Douglas A. Berman, a law professor at Ohio State University, called the commutation "hypocritical and appalling," considering the Administration's hard-line stance on sentencing guidelines, while Ellen S. Podgor, law professor at Stetson University in Florida predicted "a new motion called 'the Libby motion.'" She explained, "It will basically say, 'My client should have got what Libby got, and here’s why.'"

While Libby apologists still rail against a partisan witch-hunt, no Democrats controlled any part of the process -- except possibly on the jury. The investigation was instigated at the request of Bush's CIA. Bush's first Attorney General, John Ashcroft (a former GOP Senator) appointed the special prosecutor Patrick Fitzgerald (a registered independent, appointed US Attorney under Bush). The federal trial judge, Reggie B. Walton, was appointed by Bush, following previous appointments to the D.C. Superior Court by Reagan (1981) and Bush Sr. (1991).

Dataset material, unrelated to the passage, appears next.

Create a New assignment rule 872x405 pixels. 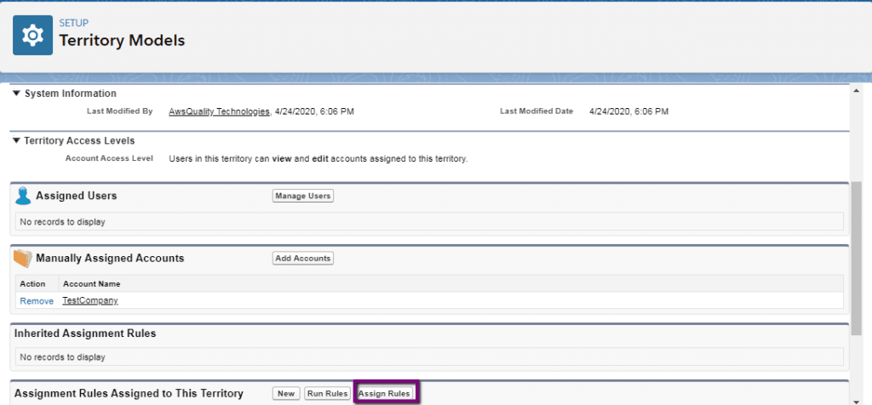click(286, 393)
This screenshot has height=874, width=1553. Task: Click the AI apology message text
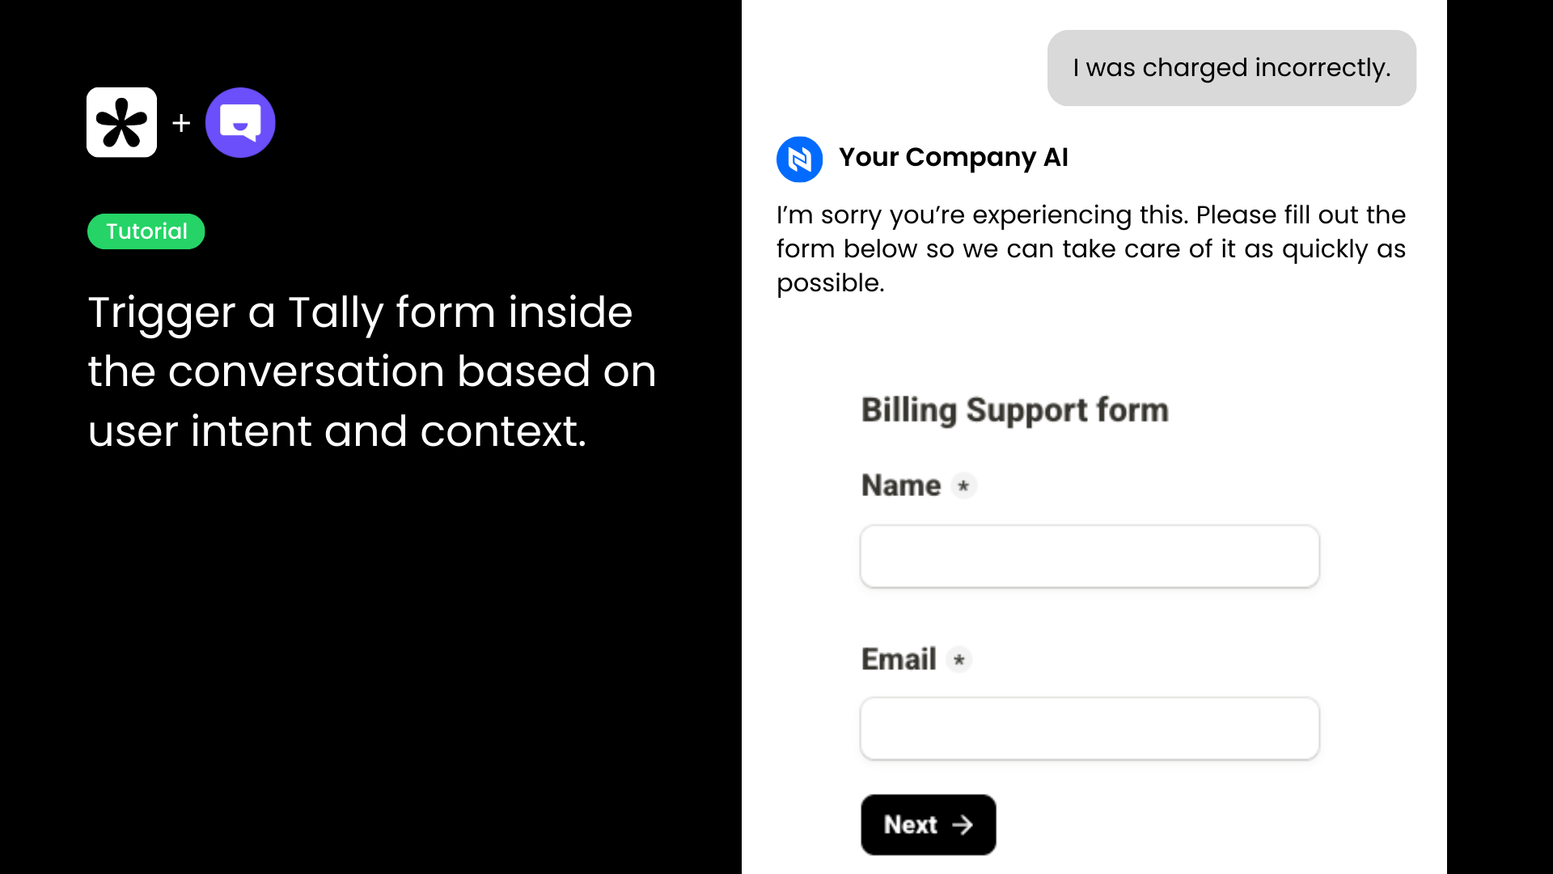tap(1090, 248)

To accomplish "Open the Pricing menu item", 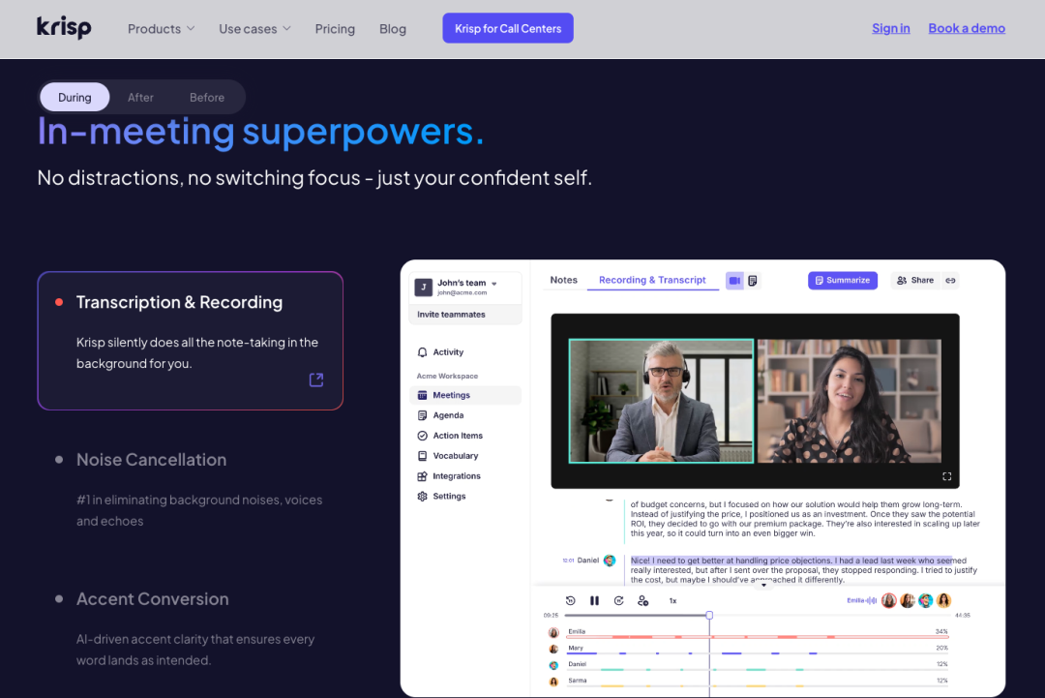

The three-judge Appeals panel that unanimously turned down Libby's bond appeal had a two-to-one majority of Republican-appointed judges.

Still, some passionate Libby supporters were angry with Bush for abandoning the "partisan witch-hunt" fantasy and instead commuting the sentence as "excessive."

"For many conservatives, it was exactly the wrong way to approach the problem," conservative author Byron York wrote in the Washington Post. "If Bush had pardoned Libby because the CIA leak probe never should have happened, fine. But don't play judge, Mr. President -- that's not your branch."

On the other hand, Bush defenders sought to deflect heat from him by shifting attention to Bill Clinton, whose pardon of fugitive financier Marc Rich was a favorite topic for the first few months of Bush's first term.

Scooter Libby was Rich's attorney for 15 years.